O PC do B publicou nota em seu site oficial defendendo a honra do ministro do Esporte, Orlando Silva, que envolveu sua pasta em uma crise após publicação da "Veja" desta semana. O portal Vermelho usou o espaço também para pedir regulamentação da mídia. A nota foi publicada na terça-feira (18).
Na revista, o policial militar João Dias Ferreira acusa o titular do Esporte de participação em um esquema de desvio de recursos da pasta e em fraudes. Na terça-feira, Orlando se defendeu em sessão na Câmara dos Deputados e ontem no Senado.
Com o título "Os homens de bem apóiam Orlando contra as calúnias da “Veja”", a sigla que seria uma das beneficiadas por um suposto caixa dois de programas do Esporte, com verbas repassadas por ongs prestadoras de serviços, engrosso o discurso de Orlando de que as calúnias lançadas contra o ministro e o partido "é o melhor exemplo da necessidade, da imposição, de uma legislação para regular a mídia e democratizar os meios de comunicação".
Na nota a publicação "Veja" é classifica como "uma revista ignóbil publicada na capital paulista" e que dá "voz a um bandido processado pela justiça".
Seguindo a linha de defesa do ministro, utilizadas nas defesas na Câmara e no Senado, o partido adota o mesmo discurso que atribui a revista e imprensa como um todo de "um linchamento público do ministro e seu partido a partir de acusações feitas pelo autor das calúnias" para fugir do crime cometido pelo delator João Dias Ferreira (segundo o ministro de apropriação de recursos obtidos em convênios assinados com o ministério do Esporte em 2006 e 2008).
ENTENDA O CASO
Dois integrantes de um suposto esquema de desvio de recursos do Ministério do Esporte acusam Silva de participação direta nas fraudes, segundo reportagem publicada pela revista "Veja".
O soldado da Polícia Militar do Distrito Federal João Dias Ferreira e seu funcionário Célio Soares Pereira disseram à revista que o ministro recebeu parte do dinheiro desviado pessoalmente na garagem do ministério.
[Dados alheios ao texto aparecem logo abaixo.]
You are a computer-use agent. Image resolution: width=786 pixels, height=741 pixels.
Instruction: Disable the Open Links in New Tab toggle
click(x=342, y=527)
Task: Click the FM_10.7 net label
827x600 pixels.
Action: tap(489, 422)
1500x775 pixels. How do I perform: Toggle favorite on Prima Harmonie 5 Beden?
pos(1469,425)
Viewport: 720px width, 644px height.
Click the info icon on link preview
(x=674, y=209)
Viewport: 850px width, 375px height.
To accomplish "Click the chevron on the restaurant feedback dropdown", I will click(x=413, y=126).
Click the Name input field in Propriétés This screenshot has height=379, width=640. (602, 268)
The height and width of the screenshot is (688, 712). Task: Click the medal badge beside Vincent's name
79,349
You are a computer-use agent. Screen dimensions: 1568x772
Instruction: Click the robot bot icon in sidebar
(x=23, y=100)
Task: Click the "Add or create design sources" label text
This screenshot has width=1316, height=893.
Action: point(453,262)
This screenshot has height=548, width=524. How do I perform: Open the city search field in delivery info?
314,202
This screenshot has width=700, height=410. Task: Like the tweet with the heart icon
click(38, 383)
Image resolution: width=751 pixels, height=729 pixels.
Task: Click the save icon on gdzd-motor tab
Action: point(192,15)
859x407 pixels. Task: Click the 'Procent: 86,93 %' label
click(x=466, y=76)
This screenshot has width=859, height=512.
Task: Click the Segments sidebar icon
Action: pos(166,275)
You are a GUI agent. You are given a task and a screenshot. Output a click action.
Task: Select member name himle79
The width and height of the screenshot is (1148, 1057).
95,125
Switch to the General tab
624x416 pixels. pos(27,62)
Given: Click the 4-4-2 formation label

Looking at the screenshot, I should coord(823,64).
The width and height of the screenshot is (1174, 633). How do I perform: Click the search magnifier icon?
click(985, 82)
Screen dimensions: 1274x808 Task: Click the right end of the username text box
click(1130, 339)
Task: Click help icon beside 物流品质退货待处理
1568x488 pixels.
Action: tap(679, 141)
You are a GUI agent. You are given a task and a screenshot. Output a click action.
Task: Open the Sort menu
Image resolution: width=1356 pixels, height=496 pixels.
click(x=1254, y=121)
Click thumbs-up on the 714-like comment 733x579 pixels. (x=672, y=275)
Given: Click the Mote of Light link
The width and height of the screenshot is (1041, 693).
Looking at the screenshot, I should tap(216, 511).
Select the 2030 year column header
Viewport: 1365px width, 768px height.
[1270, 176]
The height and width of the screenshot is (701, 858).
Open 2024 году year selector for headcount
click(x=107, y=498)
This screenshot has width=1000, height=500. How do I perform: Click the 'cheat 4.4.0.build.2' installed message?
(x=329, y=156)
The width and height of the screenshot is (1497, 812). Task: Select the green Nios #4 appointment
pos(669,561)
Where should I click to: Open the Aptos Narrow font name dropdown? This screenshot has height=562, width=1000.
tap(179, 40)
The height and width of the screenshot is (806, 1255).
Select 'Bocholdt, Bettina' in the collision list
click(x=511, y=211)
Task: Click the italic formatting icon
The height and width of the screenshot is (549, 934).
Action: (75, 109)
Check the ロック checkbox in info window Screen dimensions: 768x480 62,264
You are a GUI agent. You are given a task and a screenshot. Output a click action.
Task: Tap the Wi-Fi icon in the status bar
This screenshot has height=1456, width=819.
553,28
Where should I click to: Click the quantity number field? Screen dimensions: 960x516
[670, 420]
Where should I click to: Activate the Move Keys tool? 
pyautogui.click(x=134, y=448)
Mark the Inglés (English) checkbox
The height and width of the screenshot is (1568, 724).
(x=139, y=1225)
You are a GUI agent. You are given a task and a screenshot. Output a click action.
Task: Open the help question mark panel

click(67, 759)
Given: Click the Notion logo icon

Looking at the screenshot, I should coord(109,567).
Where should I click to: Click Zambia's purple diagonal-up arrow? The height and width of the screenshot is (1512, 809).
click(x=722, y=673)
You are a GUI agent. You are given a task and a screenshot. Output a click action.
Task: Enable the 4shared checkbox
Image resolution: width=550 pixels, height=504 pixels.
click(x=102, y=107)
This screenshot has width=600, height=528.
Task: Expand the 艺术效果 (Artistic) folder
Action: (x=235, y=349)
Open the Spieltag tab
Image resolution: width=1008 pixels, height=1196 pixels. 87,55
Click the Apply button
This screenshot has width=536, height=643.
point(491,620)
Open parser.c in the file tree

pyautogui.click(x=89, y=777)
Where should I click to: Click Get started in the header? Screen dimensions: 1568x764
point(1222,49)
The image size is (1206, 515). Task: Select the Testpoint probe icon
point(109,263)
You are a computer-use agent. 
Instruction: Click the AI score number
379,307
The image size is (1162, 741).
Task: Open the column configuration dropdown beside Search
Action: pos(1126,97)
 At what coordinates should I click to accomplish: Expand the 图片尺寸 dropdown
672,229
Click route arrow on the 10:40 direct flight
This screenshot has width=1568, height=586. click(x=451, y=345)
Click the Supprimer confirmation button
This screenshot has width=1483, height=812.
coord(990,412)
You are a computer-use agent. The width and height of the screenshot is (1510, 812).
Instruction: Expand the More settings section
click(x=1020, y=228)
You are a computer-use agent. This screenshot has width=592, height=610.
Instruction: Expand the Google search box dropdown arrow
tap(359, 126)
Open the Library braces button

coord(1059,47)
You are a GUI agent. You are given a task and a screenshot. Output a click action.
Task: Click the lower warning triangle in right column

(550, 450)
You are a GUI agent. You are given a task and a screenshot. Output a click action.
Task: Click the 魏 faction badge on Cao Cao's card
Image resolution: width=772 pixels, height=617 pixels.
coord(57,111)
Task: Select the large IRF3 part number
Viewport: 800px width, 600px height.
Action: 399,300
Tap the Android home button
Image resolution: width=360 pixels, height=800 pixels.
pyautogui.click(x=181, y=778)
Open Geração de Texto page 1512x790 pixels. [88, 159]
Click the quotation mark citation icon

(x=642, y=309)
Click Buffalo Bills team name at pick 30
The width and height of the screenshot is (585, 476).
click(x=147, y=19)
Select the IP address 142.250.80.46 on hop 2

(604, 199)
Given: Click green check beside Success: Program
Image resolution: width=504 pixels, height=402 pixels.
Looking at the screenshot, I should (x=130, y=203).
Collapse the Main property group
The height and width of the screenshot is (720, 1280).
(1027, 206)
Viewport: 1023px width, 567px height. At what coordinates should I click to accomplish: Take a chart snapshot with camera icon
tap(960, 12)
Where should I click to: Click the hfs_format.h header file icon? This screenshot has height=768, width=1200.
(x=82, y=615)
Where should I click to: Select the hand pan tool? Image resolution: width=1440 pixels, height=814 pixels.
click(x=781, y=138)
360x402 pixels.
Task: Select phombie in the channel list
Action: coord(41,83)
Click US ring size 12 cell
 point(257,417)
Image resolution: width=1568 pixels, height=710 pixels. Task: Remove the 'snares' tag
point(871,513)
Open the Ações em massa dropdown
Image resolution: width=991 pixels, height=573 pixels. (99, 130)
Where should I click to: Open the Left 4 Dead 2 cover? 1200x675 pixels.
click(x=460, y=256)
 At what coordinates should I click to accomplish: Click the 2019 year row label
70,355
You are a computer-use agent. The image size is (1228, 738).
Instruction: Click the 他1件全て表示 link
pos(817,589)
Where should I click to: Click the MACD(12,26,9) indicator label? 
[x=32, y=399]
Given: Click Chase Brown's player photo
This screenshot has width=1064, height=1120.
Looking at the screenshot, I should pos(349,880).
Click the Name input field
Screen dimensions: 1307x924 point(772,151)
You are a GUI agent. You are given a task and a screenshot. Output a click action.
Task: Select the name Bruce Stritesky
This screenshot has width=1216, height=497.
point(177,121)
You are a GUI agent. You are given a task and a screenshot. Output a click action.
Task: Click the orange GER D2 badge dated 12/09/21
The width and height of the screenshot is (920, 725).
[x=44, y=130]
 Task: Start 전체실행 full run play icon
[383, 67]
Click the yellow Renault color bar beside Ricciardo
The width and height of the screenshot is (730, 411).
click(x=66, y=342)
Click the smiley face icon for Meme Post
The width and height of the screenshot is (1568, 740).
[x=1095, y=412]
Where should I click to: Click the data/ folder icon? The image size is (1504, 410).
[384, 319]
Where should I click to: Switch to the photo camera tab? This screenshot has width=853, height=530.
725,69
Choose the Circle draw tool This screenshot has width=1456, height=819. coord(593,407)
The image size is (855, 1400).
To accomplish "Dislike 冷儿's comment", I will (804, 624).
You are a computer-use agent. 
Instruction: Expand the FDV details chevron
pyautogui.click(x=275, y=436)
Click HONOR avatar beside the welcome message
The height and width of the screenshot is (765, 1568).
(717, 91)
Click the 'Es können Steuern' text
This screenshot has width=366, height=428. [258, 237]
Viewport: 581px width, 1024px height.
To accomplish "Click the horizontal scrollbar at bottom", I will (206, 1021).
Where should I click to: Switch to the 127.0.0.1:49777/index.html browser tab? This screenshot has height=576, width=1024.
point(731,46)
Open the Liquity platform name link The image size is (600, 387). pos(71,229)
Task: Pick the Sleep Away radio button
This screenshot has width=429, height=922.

O procurador-geral da República, Roberto Gurgel, afirmou que irá investigar as acusações.
Segundo o ministro, que tem desqualificado o policial militar em entrevistas e nas oportunidades que falou do assunto, disse que as acusações podem ser uma reação ao pedido que fez para que o TCU investigue os convênios do ministério com a ONG que pertence ao autor das denúncias.
Em nota, o Ministério do Esporte disse que João Dias firmou dois convênios com a pasta, em 2005 e 2006, que não foram executados. O ministério pede a devolução de R$ 3,16 milhões dos convênios.
De acordo com o ministro, desde que o TCU foi acionado, integrantes de sua equipe vêm recebendo ameaças.
ACORDO
Em entrevista publicada na terça-feira (18) pela Folha, Ferreira disse que Orlando Silva lhe propôs um acordo, em março de 2008, para que não levasse a órgãos de controle e à imprensa denúncia sobre irregularidades no Programa Segundo Tempo.
Ferreira protestou, na reunião que afirma ter tido, sobre ação do ministério que apontou irregularidades em dois convênios. O ministro nega o encontro com Ferreira em 2008. Diz que só se encontrou com ele em 2004 e 2005.
Ontem, o delator participou de reunião com lideranças da oposição no Congresso Nacional, e afirmou que em breve novos documentos serão mostrados para comprovar os desvios. Segundo ele, há "mais de 300 caixas pretas" que comprovariam as irregularidades.